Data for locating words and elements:
● ● ● ●

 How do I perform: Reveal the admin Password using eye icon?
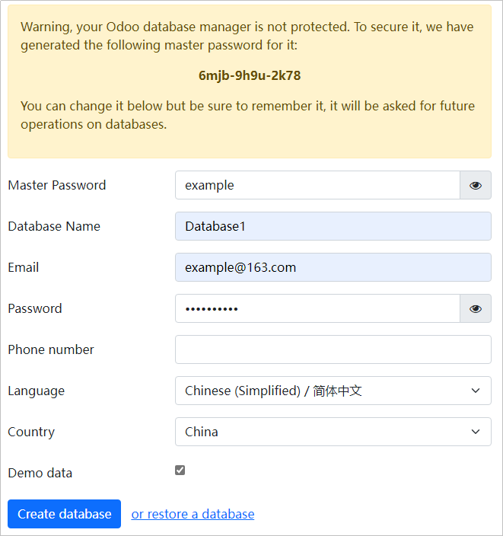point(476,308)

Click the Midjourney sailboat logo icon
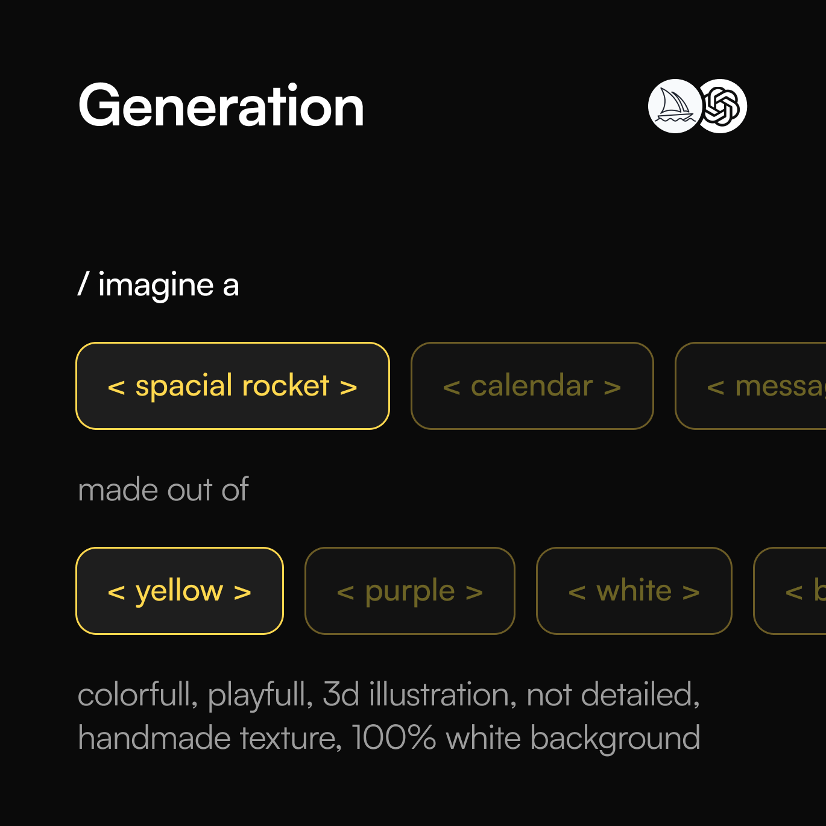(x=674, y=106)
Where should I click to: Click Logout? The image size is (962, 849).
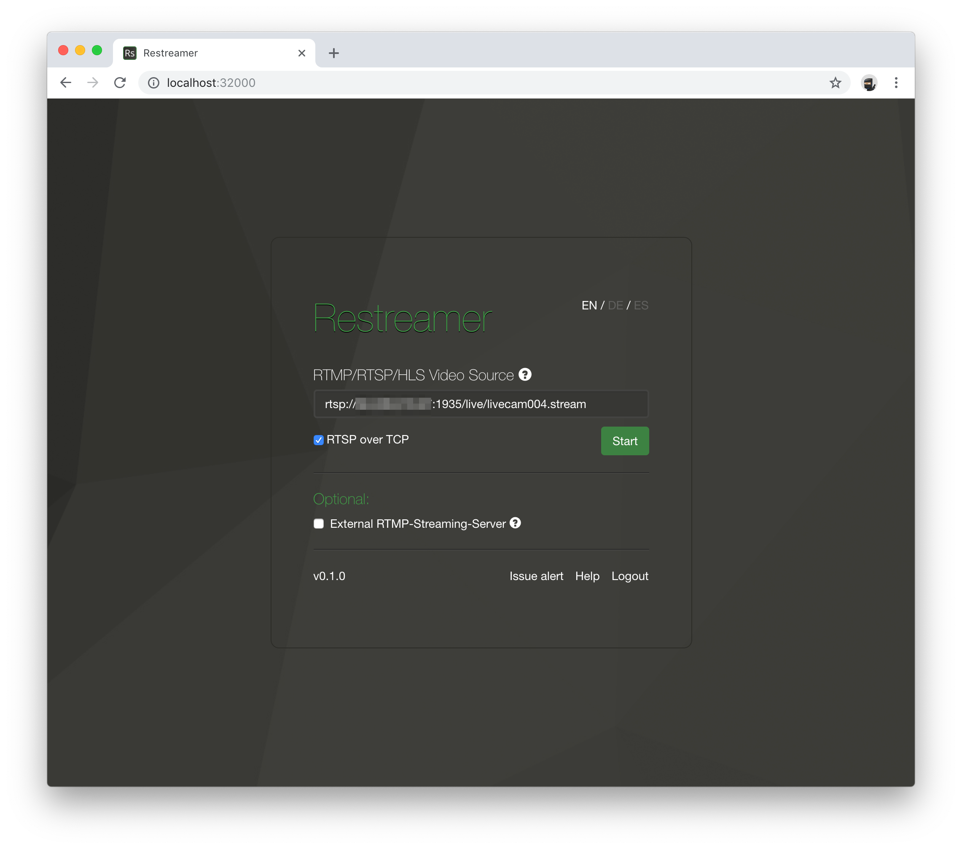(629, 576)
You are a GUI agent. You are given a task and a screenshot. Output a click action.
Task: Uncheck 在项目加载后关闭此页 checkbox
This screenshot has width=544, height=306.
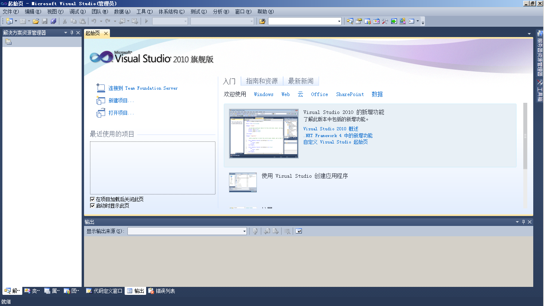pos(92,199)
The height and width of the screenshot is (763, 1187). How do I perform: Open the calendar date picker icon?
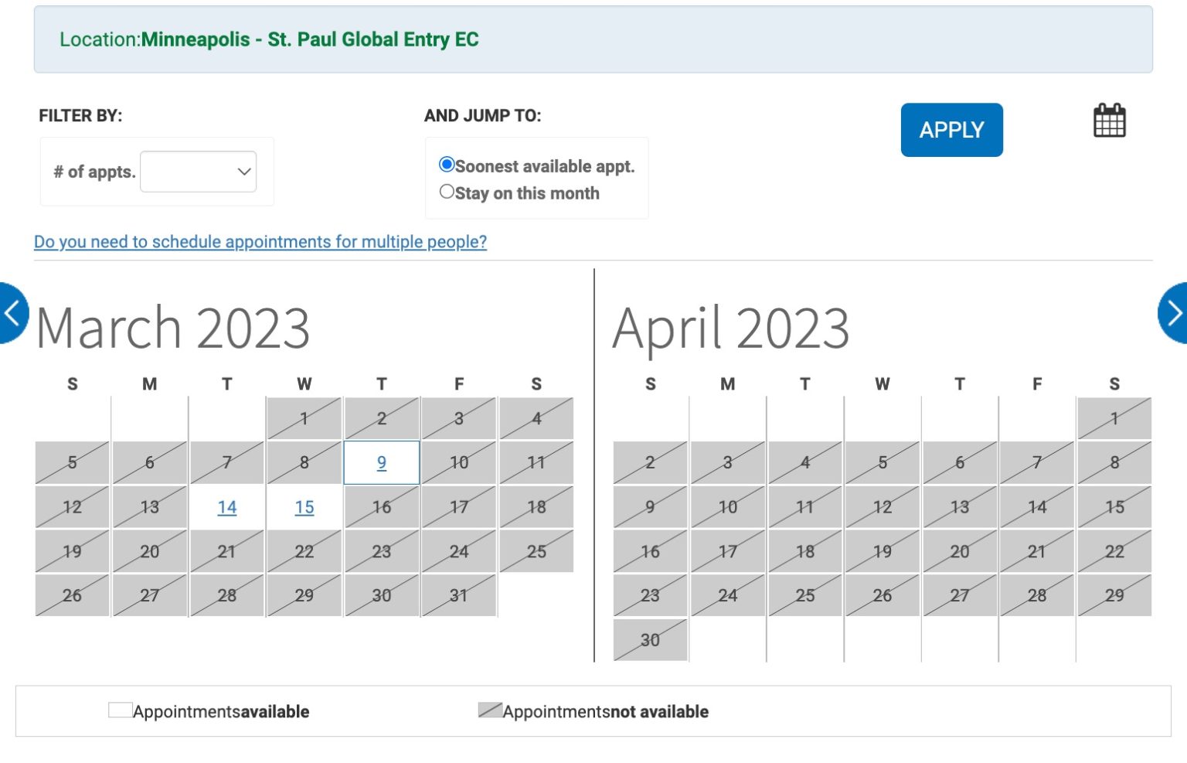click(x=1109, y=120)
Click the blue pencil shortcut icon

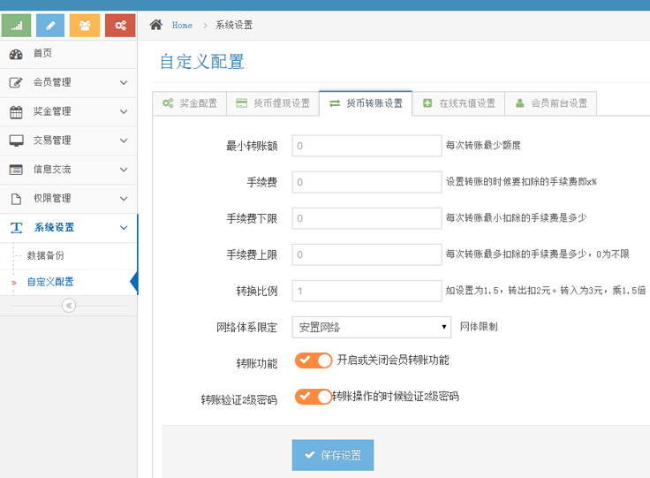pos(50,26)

● ● ● ●

§ What you should do:
Reproduce every line of the data above word for word, leaving out the pictures.

§ Reply to the task:
 How do I perform: Reveal the admin Password using eye icon?
point(476,308)

Click the Midjourney sailboat logo icon
(x=674, y=106)
Where should I click to: Click Logout? The image size is (962, 849).
(629, 576)
You are a GUI agent. You are given a task and a screenshot. Output a click action.
Task: Uncheck 在项目加载后关闭此页 checkbox
This screenshot has width=544, height=306.
pos(92,199)
The height and width of the screenshot is (763, 1187). How do I perform: Open the calendar date picker icon?
click(x=1109, y=120)
Click the blue pencil shortcut icon

pos(50,26)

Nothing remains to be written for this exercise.